TAIPEI (CNA) — Close attention is required as to how COVID-19 coronavirus infection will unfold in the coming two weeks to determine if Taiwan is under increasing threat of major community infections after the just-concluded Tomb Sweeping Festival, health experts said Monday.
Chen Hsiu-hsi (陳秀熙), vice dean of National Taiwan University’s College of Public Health (NTUCPH), said in a weekly disease briefing that it will become clearer after the two-week incubation period to learn about the impact of the travel surge during the April 2-5 holiday period.
According to a NTUCPH analysis, he said, chances for community infections should be low if Taiwan sees no more than 20 indigenous cases every week, with the proportion of indigenous to imported cases not exceeding 12 percent.
Earlier in the day, the Central Epidemic Command Center (CECC) announced that holidaymakers who visited crowded scenic spots or venues in Taiwan during the festival should practice self-health management for 14 days and avoid public spaces.
In addition, those people should work at home if possible, practice proper social distancing and wear surgical masks when going out, the CECC said.
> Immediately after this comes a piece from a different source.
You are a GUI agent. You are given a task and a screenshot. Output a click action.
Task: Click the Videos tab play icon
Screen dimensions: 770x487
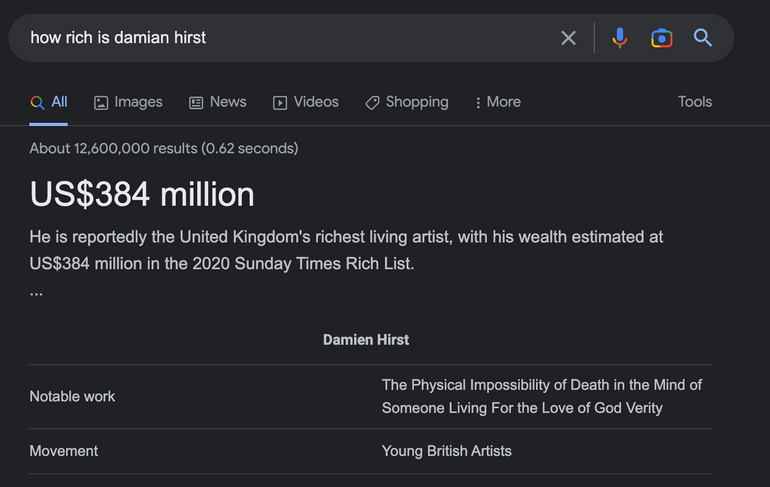280,102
Chen said that as long as the public properly follows current disease control measures, including home quarantine, an increase in infections will be unlikely.
However, he predicted that there will be about 10-13 new indigenous cases in the coming two weeks.
Meanwhile, NTUCPH Dean Chan Chang-chuan (詹長權) suggested again that the government should expand COVID-19 testing to more effectively track infection numbers.
Chan said there are various groups of people who should be given priority for such testing — vulnerable groups such as patients with serious disease in hospital or senior citizens in nursing homes.
There are also people at higher risk whose jobs require them to come into contact with many people, such as drivers, delivery service operators and convenience store workers, he said.
Finally, the government should test people who have connections with confirmed cases and people in their regions, Chan said.
Since there have been fewer travelers to Taiwan since the country started to bar entry of foreign nationals on March 19, the government may consider testing all inbound travelers to make sure no possible infections are overlooked, he said.
Chan stressed that for now, it is most important for the public to wear masks, wash their hands frequently, keep social distancing and avoid group activities.
“These disease controls are not sacrifices, but are meant to protect others and ourselves, something that we should be proud of,” he said.